___ Available data ___

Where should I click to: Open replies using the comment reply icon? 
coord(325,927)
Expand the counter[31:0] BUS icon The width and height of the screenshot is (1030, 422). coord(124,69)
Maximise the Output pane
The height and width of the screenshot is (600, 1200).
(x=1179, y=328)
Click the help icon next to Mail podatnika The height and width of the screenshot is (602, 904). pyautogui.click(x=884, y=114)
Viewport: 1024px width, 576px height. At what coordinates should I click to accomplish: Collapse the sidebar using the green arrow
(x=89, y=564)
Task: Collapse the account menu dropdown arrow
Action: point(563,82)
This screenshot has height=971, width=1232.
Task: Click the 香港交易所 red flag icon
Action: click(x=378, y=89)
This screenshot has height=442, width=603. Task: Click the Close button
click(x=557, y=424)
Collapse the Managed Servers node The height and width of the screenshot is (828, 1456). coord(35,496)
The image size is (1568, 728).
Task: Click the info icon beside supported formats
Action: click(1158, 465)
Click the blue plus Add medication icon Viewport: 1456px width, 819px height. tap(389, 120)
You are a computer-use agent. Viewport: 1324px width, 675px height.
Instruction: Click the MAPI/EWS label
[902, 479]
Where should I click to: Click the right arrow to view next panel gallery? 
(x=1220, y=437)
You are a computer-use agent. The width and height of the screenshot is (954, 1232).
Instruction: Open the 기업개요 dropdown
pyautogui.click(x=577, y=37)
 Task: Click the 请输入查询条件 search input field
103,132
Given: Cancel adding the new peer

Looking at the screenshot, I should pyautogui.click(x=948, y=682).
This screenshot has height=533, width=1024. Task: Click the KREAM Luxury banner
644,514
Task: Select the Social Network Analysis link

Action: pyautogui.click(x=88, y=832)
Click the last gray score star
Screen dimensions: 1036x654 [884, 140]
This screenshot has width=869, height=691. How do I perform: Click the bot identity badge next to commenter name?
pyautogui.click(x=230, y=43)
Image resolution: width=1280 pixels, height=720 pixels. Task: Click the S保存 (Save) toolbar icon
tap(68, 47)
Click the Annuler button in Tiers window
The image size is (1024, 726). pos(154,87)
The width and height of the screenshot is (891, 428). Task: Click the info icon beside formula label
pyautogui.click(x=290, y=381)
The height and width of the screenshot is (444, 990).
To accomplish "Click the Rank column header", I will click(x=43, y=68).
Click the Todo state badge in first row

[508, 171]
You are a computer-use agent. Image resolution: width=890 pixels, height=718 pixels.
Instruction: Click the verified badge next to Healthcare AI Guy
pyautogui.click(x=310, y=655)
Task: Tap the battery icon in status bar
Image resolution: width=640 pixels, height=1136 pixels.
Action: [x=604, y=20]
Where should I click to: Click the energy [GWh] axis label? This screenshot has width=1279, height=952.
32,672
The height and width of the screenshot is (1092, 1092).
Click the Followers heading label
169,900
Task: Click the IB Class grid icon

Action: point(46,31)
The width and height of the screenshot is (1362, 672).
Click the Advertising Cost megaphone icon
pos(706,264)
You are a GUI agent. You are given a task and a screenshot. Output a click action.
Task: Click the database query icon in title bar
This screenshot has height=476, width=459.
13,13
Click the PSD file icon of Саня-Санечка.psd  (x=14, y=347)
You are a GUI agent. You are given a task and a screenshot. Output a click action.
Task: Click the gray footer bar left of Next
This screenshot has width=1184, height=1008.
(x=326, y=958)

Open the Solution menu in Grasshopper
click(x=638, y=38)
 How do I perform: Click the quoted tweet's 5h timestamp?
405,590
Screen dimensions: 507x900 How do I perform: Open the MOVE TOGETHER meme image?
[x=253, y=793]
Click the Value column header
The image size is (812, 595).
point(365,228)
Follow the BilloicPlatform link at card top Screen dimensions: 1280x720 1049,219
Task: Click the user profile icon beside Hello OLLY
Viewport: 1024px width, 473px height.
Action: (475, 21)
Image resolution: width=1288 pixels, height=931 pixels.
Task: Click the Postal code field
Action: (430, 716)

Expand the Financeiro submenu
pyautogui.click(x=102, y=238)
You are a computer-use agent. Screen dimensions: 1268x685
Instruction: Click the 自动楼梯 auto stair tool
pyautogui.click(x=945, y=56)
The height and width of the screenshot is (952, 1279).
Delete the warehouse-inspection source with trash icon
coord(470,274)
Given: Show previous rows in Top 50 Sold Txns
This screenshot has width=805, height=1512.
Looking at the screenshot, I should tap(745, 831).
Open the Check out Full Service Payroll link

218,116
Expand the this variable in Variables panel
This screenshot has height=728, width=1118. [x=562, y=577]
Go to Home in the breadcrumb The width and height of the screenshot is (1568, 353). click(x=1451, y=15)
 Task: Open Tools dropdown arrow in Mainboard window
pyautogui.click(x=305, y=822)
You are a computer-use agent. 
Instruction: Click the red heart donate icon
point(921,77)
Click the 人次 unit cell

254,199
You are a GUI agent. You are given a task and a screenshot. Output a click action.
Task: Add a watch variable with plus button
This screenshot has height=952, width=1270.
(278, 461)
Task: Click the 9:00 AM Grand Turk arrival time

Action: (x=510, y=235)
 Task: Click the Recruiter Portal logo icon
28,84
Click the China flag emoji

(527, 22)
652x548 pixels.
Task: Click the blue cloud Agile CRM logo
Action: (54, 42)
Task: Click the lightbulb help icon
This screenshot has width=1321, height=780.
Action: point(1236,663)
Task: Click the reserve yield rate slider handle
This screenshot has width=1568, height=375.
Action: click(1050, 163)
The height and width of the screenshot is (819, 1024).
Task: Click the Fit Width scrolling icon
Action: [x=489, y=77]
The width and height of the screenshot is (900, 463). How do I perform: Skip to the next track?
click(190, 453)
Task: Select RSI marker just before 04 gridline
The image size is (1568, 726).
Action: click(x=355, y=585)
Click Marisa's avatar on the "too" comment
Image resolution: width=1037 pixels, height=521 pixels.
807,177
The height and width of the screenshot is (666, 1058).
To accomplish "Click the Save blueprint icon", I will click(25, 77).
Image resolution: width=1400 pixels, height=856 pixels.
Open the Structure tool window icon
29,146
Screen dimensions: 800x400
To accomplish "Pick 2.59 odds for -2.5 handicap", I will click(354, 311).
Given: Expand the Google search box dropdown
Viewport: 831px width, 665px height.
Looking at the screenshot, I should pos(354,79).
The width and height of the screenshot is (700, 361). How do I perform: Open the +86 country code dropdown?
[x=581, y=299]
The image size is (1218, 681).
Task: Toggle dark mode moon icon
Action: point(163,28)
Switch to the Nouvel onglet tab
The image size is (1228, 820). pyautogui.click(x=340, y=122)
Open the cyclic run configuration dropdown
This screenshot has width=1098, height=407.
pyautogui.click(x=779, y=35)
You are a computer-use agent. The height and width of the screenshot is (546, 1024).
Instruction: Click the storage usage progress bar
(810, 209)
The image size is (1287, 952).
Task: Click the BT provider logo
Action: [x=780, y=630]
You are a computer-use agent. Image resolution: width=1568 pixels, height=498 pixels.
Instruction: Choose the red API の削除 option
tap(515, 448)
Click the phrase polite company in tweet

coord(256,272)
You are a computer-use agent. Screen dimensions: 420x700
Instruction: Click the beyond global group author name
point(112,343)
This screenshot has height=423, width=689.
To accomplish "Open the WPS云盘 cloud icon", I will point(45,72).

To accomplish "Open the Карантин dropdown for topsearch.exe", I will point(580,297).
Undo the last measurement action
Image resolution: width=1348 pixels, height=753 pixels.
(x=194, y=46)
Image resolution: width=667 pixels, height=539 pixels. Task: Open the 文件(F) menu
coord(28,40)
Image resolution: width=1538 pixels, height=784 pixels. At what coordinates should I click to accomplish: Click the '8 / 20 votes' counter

___

# Exercise
What is the number of lines in the entries above that include the word "plus"? Answer with that number alone.

# Answer below
2